◆ Instructions to follow:
Copy word for word the part of the New York housing article below that starts at the words "In this environment, leftist" and ends after the words "Welcome to Moscow.".

◆ Reading text:
-*-*-

Adams has refrained from criticizing the Biden administration for losing control of the southern border, but he had a number of ideas on how to handle New York’s predicament. Last October, he declared a “state of emergency” and asked the federal government for $1 billion to meet the costs of arriving migrants. (Last month, New York governor Kathy Hochul also declared a state of emergency and requested federal funds.) More recently, Adams has housed migrants in elementary school gymnasiums (while classes were in session), made a deal with religious leaders to lodge male migrants at 50 places of worship around the city, bussed migrants at city expense to upstate New York and Canada, and called on small towns and cities across the country to help ease New York’s migrant burden. In his latest fiasco, Adams spent millions of dollars in public funds to rent upscale hotel rooms for migrants, only to be scandalized by the behavior of some, who have allegedly trashed their pricey accommodations.
Manhattan residence and tenancy laws limit what the mayor can do about private accommodations, but Adams says he is looking for ways to use his “power” to get around any adverse “rules.” He’s not the first mayor to try to do this. In his 2019 State of the City address, Adams’s predecessor Bill de Blasio threatened landlords, saying that he would “seize their buildings” and “put them in the hands of a community nonprofit” if his administration decided that they were negligent. He pledged to create a new authority within the mayor’s office for that purpose and announced his intention to transform at least 40 multiple-dwelling buildings per year into what he described as “responsible, mission driven ownership.” The website of New York City’s public advocate office maintains a list of the city’s “100 worst landlords”—a ranking that has even included the city’s own housing authority—likely as a pretext for future seizures. New York State eminent-domain law, which provides for compulsory sales of property marked by the government for conversion to “public use,” is among the country’s most hostile to property owners, and state courts have enforced notoriously low standards for its application. Even without such extreme measures, stories of New Yorkers threatened with property seizures over even minor unpaid city bills have circulated for years.
In this environment, leftist activist groups such as Open New York have called for the redistribution of unoccupied apartments to low-income groups. This would likely suit New York Democrats like de Blasio, who was enamored of Nicaragua’s Communist Sandinista government in the 1980s, married a feminist collectivist, and secretly honeymooned with her in Communist Cuba. In a frank interview with New York in 2016, de Blasio stated that “if I had my druthers, the city government would determine every single plot of land” and “determine which building goes where, how high it will be, who gets to live in it, what the rent will be.” Welcome to Moscow.
Communal apartments in the bad old USSR weren’t a lot of fun. Soviet Communism developed the concept out of Marxism’s doctrinal hostility to private property. If private property was ideologically objectionable, then housing and its distribution were matters of public policy to be determined by government officials. The general rule apportioned any qualified Soviet individual nine square meters of space, with larger allotments for families based on size. In thousands of mini-revolutions, former owners found themselves confined to one or two rooms of their once-sprawling homes, with the rest of the living space given over to the urban poor, low-level functionaries of the new Communist state, Red Army soldiers, and others thought to be deserving of what was officially called “resettlement.” Bathrooms, kitchens, hallways, entrances, chores, and other common phenomena were shared. Privacy was nil. Petty grudges and antagonisms were facts of everyday life.
By the 1960s, even Lenin’s eventual successors considered it better to build new single-family housing in outlying sections of Soviet cities than to follow the old communal policy. Millions of Soviet citizens took advantage of private accommodations as quickly as construction and party red tape allowed, but the older revolutionary concept never completely died out. More than a century after the Bolshevik Revolution, it has been estimated that as much as 10 percent of Russia’s urban residents still live in communal arrangements. Retrograde as their lives are, they could represent New York’s future if the far Left ever gets its way.

-*-*-

◆ Provided material:
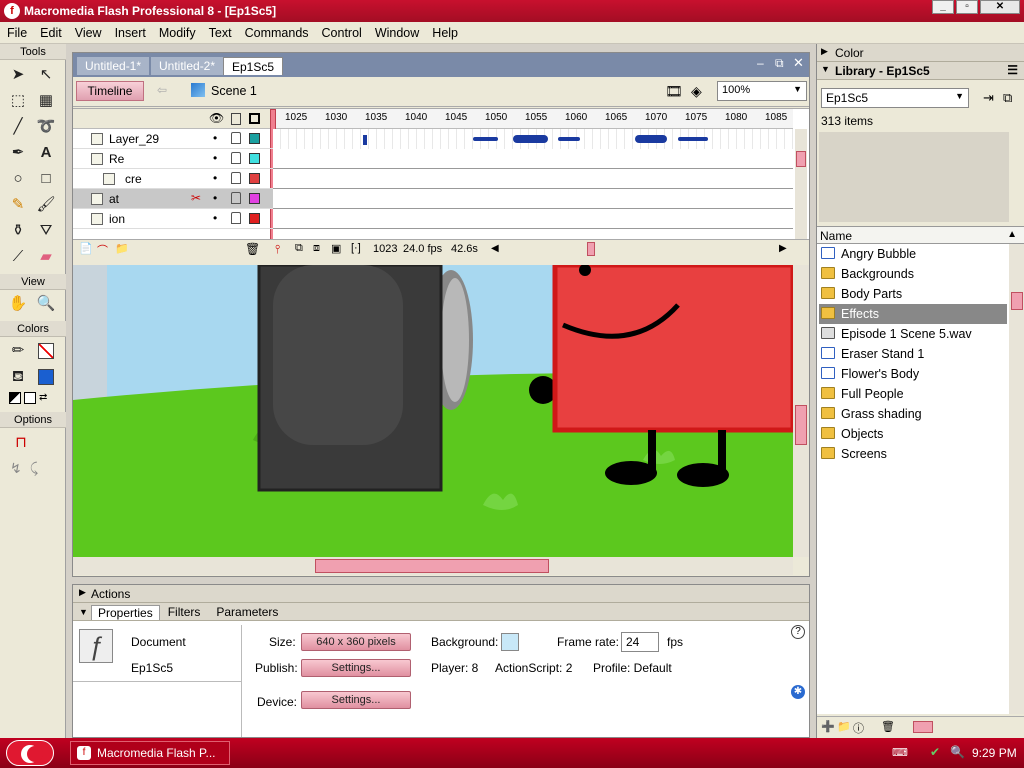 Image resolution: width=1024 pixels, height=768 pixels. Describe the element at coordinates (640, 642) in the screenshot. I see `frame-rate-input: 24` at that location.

-*-*-

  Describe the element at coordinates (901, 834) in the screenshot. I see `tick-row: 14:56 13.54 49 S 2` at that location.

-*-*-

◆ Written answer:
In this environment, leftist activist groups such as Open New York have called for the redistribution of unoccupied apartments to low-income groups. This would likely suit New York Democrats like de Blasio, who was enamored of Nicaragua’s Communist Sandinista government in the 1980s, married a feminist collectivist, and secretly honeymooned with her in Communist Cuba. In a frank interview with New York in 2016, de Blasio stated that “if I had my druthers, the city government would determine every single plot of land” and “determine which building goes where, how high it will be, who gets to live in it, what the rent will be.” Welcome to Moscow.